Extract provided:

Over the years, the East Maui Taro Festival has become an annual mile marker of my island journey. My collection of taro fest T-shirts goes back to the early-'90s. The event is a cross between a party and a pilgrimage, and last Saturday's 20th anniversary made it that much more historic.
Getting there is a bit like the Hana Relays except I don't have to find a team, make a costume, or wonder if I can run the distance. I make it easy on myself: I drive. But still, the road to Hana is what they were talking about when they coined the adage: It's the journey, not the destination.
Despite tourist T-shirts proclaiming the road as something to conquer, local folks know it as a meditation. You can tell the tourists from the locals by the vehicles: They're in the rented Chryslers with the brake lights on; we're in the Toyota pickups with the brake lights off. Without being overly obnoxious or too flagrantly tailgating, it's always just a matter of time before they find a wide spot to pull over on and let us pass.
With its blue-hued ocean panoramas stretching to the horizon, sometimes the road is a ribbon clinging to mountainsides. Other times, it passes through the strobing sunlight of viny jungle forests of ginger, bamboo and guava and who knows what else.
No matter how sunny the day is, you know that before you have crossed all the road's 59 bridges - many one-laned, dating back as far as 1910 - you will have turned your windshield wipers on.
You drive past waterfalls and into epiphanies. Whatever's on the CD player or the radio - hey, you can get KHPR all the way around now - is as essential as an Oscar-winning movie soundtrack.
Last Saturday it was Texas high-school senior Tyler Rhodes playing classical guitar on NPR's showcase of young musicians, "From the Top."
Prior to playing, the 18-year-old talked about himself and how he had found his way to the age-old Chinese belief system of Taoism. This is no mean feat for an 18-year-old in Texas.
He spoke of the Taoist goal of overcoming the ego, of losing the useless self en route to becoming an anonymous part of nature. Then he demonstrated how it's done, disappearing into the soulful alleys of Enrique Granados' "Andaluza," adding his invisible touch to the perfect harmony framed in my windshield.
Parking by Hana Bay, I climbed the hill to the familiar tents, the funky homemade signs and the aromas of things cooking wafting over Hana Ball Park.

Exercise:
Resume the piece about the drive to the East Maui Taro Festival, picking up right after its last sentence about arriving at Hana Ball Park.

Record excerpts:
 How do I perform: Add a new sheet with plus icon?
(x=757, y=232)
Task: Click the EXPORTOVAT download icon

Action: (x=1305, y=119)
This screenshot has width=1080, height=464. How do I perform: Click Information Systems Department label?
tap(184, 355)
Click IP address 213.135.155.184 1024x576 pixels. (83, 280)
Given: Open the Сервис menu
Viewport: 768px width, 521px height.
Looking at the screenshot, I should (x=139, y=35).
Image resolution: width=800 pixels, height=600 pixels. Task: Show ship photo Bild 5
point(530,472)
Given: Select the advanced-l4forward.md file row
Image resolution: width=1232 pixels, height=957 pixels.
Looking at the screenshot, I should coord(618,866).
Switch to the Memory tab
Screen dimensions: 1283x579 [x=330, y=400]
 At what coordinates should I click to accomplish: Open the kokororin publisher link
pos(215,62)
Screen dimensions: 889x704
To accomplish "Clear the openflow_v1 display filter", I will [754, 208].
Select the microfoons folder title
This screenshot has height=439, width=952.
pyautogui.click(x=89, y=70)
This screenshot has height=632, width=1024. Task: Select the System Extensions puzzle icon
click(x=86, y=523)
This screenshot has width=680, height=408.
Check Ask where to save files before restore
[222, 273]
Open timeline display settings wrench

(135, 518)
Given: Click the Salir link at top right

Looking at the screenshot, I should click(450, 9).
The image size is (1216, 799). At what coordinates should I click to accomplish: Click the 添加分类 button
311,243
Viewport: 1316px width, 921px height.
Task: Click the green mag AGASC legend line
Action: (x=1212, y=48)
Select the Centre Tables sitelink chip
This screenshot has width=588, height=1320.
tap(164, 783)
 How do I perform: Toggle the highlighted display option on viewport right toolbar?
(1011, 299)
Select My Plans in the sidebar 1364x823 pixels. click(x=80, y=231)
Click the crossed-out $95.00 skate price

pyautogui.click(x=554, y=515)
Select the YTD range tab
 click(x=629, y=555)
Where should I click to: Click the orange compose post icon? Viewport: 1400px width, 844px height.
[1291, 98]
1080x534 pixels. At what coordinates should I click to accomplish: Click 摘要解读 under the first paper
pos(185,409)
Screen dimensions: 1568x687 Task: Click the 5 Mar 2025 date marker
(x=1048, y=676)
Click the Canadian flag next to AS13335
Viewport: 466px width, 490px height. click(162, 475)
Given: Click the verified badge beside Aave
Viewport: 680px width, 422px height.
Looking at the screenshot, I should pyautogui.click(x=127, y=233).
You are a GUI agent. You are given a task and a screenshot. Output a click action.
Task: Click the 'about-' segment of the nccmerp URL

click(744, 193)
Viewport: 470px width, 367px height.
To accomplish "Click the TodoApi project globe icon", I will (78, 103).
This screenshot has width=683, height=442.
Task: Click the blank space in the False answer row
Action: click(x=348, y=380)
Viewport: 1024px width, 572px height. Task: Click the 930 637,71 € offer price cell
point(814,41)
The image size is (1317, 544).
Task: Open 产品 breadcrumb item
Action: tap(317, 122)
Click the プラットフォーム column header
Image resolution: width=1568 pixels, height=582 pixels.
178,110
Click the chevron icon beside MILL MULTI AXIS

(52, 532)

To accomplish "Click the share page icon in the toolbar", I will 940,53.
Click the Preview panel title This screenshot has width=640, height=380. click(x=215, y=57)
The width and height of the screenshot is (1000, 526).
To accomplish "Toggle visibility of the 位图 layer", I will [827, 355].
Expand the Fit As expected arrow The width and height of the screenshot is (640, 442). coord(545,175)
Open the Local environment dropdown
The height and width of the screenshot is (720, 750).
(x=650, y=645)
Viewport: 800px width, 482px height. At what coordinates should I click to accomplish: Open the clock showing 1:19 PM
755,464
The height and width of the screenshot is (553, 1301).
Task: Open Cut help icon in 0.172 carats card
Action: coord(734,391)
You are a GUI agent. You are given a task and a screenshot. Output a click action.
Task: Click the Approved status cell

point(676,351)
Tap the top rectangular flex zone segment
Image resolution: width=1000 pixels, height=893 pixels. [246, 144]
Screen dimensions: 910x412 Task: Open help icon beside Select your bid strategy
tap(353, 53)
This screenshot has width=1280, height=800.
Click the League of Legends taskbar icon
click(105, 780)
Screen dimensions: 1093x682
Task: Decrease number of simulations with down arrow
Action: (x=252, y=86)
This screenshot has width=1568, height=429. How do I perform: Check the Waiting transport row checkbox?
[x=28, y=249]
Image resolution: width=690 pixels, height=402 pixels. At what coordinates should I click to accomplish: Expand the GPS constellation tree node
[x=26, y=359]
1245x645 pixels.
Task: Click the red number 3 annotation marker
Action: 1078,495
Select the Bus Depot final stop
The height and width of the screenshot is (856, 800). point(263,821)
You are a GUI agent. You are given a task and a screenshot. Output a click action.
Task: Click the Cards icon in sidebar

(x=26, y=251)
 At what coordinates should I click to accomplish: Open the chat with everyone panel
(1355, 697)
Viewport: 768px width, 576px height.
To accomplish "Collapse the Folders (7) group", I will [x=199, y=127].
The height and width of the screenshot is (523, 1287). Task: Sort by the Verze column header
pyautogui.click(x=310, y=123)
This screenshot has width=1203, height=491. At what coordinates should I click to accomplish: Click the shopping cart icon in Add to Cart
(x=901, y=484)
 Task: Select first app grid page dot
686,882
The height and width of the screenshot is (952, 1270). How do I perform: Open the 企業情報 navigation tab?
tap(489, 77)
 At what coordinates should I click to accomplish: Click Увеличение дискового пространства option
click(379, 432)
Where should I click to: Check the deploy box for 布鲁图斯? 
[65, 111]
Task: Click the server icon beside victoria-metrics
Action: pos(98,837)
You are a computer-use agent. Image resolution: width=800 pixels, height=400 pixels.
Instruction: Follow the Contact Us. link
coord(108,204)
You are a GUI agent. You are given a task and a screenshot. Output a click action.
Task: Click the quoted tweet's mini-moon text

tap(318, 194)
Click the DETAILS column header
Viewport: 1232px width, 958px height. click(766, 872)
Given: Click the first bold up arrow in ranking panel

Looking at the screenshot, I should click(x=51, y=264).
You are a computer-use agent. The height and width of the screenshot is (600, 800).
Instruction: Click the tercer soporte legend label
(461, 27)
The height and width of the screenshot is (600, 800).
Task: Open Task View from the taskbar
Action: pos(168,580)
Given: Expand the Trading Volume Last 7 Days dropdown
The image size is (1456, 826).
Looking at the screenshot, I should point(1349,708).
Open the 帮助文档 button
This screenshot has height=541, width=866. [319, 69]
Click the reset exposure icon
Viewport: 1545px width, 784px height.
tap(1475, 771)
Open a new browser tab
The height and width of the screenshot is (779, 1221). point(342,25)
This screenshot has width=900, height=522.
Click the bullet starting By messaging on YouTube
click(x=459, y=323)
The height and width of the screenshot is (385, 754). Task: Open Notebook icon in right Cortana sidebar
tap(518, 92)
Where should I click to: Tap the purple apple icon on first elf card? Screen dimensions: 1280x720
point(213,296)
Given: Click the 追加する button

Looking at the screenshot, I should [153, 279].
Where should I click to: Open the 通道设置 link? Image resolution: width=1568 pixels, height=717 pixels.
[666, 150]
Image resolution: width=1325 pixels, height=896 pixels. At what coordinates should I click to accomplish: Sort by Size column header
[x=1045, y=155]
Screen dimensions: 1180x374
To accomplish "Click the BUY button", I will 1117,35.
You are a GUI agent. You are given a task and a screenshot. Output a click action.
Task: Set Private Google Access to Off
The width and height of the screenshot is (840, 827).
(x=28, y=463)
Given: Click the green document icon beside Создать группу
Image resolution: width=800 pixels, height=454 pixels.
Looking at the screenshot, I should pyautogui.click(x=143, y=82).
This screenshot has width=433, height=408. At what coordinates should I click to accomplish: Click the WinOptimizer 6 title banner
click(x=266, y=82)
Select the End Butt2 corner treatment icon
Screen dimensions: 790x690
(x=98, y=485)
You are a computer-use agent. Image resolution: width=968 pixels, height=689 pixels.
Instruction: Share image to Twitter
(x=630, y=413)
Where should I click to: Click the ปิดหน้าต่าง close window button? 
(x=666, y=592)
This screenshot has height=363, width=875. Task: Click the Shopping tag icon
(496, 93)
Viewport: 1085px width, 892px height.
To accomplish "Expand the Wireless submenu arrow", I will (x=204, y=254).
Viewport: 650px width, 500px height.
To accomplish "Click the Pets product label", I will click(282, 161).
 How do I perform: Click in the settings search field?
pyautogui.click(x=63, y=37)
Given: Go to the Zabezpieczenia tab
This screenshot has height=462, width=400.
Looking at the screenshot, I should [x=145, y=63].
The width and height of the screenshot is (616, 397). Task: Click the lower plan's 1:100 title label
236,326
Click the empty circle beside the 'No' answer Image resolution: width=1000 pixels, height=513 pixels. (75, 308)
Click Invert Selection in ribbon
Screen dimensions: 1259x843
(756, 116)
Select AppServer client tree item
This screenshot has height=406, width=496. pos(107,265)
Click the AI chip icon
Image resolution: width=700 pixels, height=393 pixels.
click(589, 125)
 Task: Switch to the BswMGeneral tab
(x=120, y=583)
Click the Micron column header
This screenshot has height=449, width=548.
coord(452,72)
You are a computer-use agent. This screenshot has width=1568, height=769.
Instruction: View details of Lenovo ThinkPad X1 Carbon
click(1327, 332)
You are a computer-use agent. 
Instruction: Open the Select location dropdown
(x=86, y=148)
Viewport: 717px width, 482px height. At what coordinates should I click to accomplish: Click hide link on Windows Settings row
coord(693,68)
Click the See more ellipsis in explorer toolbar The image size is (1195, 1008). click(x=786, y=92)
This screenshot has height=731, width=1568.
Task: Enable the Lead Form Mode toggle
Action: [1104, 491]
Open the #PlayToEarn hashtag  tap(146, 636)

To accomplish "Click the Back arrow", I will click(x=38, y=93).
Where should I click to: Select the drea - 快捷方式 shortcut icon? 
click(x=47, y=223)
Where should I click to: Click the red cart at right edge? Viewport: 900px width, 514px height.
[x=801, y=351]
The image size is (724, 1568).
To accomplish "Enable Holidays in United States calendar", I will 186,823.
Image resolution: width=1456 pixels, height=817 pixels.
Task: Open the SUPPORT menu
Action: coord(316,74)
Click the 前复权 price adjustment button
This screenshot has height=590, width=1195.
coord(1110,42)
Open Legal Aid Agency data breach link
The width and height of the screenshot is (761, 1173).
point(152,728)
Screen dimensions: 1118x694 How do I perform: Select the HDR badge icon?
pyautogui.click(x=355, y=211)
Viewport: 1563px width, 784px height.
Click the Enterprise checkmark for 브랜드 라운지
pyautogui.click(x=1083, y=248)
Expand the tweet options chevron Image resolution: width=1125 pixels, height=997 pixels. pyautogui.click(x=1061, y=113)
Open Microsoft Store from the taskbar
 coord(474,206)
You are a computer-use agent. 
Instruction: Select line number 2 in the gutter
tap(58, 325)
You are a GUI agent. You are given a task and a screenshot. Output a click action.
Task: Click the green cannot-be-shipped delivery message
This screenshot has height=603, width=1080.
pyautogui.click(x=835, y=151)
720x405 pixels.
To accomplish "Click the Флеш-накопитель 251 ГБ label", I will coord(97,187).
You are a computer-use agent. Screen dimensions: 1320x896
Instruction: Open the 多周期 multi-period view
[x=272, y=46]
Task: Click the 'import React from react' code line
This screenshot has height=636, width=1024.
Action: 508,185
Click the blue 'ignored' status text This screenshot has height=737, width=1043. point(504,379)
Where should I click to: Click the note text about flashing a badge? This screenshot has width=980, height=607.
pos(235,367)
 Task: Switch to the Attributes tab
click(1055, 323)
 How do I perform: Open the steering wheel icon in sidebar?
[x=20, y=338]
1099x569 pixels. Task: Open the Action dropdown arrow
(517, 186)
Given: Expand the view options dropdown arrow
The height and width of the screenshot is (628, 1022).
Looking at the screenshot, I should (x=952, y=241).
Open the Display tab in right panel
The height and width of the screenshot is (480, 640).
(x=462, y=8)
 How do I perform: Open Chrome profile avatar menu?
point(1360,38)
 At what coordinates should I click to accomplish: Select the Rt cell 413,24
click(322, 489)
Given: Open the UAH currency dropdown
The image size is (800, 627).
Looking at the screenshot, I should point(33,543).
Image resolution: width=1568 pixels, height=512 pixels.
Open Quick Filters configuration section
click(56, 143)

Response box:
It's a throwback to the giddy excitement of a sleepy village coming to life when the carnival came to town. With its information tables and exhibits, the taro fest is part social-studies class, part Americana in the '50s except that Hawaii wasn't part of America for most of the '50s, and the collection of faces around me could be found nowhere else in all the stars on the flag.
Overflowing with kids and families learning ancient skills like poi pounding or lauhala weaving, the taro fest is all about community - although most communities don't have a national park and a magnificent volcano connecting them to the very center of the earth.
Celebrating taro - kalo, in Hawaiian - is a reminder that the ancient Hawaiians didn't place the all-purpose roots, delicate stems and sensuous leaves in the vegetable kingdom. For them, kalo was an ancestor, a venerable member of the family more than a millennium before New Agers started catching on to the interconnectedness of, you know, everything.
Twenty years is one of those round-number anniversaries. Over time, things happen. It was Carl Lindquist who first got me to Hana, where he patiently began teaching a clueless haole its lessons. On my first visit, he introduced me to a young slack key guitarist named Pekelo Cosma.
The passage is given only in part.